A causa delle sempre più frequenti catastrofi naturali e dell’insufficienza delle coperture assicurative i soggetti, le imprese e i governi sono progressivamente più esposti a perdite finanziarie. Le compagnie assicurative, infatti, potrebbero non avere sufficiente capacità di far fronte alle perdite derivanti da disastrati su larga scala.
Alla luce dei passati eventi metereologici estremi verificatisi in Europa, il documento quantifica i benefici di un meccanismo europeo di condivisione del rischio composto da un fondo di assicurazione contro le catastrofi naturali e una garanzia di prestito per eventi estremi che superano le capacità del pool.
Il meccanismo, quindi, mira a ridurre il divario di protezione assicurativa in Europa, che in passato ha lasciato scoperto il 75% delle perdite economiche derivanti da catastrofi naturali. Allo stesso modo, il meccanismo mira a rafforzare la resilienza del territorio contro disastri naturali.

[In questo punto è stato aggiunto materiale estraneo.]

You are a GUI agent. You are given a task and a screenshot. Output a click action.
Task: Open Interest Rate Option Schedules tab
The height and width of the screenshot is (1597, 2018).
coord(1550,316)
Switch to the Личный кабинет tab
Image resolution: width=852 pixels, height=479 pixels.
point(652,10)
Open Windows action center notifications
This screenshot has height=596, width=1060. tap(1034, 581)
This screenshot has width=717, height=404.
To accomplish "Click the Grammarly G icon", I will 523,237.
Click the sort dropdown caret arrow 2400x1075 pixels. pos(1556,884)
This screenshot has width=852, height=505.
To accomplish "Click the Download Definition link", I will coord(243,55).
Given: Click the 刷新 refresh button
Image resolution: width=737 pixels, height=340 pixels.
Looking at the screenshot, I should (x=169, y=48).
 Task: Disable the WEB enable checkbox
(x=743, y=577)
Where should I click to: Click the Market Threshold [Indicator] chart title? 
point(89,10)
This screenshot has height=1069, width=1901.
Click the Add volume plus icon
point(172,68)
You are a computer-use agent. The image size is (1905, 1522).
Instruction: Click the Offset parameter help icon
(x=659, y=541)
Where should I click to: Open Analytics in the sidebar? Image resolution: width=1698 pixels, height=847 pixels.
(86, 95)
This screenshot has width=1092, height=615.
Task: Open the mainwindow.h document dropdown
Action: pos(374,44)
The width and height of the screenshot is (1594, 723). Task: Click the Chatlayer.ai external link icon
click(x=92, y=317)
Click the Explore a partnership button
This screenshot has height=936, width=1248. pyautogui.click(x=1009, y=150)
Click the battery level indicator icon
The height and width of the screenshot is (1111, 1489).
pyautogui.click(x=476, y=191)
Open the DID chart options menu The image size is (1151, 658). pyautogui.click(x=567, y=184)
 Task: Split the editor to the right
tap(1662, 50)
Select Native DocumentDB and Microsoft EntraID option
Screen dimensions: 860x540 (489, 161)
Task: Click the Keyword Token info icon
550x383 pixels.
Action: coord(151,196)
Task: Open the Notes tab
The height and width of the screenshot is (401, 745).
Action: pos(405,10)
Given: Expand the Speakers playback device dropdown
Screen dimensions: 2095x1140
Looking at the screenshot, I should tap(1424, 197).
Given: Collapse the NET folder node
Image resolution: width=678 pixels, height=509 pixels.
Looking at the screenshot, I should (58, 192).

Il fondo europeo di assicurazione permetterebbe, infatti, di diversificare i rischi tra paesi e pericoli, garantendo un ampliamento della copertura assicurativa e, al contempo, il mantenimento di premi accessibili per famiglie e imprese.
Ad integrazione del fondo assicurativo vi sarebbe un meccanismo di sostegno basato su prestiti, il quale fornirebbe un’ulteriore strumento di sicurezza in grado di assorbire i costi senza l’utilizzo di denaro pubblico e senza distorcere i mercati privati o indebolire la disciplina fiscale.
Tali proposte di EIOPA e MES permetterebbero, quindi, di rafforzare la capacità del settore privato, ridurre la volatilità e contribuire a colmare il divario di protezione, mantenendo la neutralità fiscale.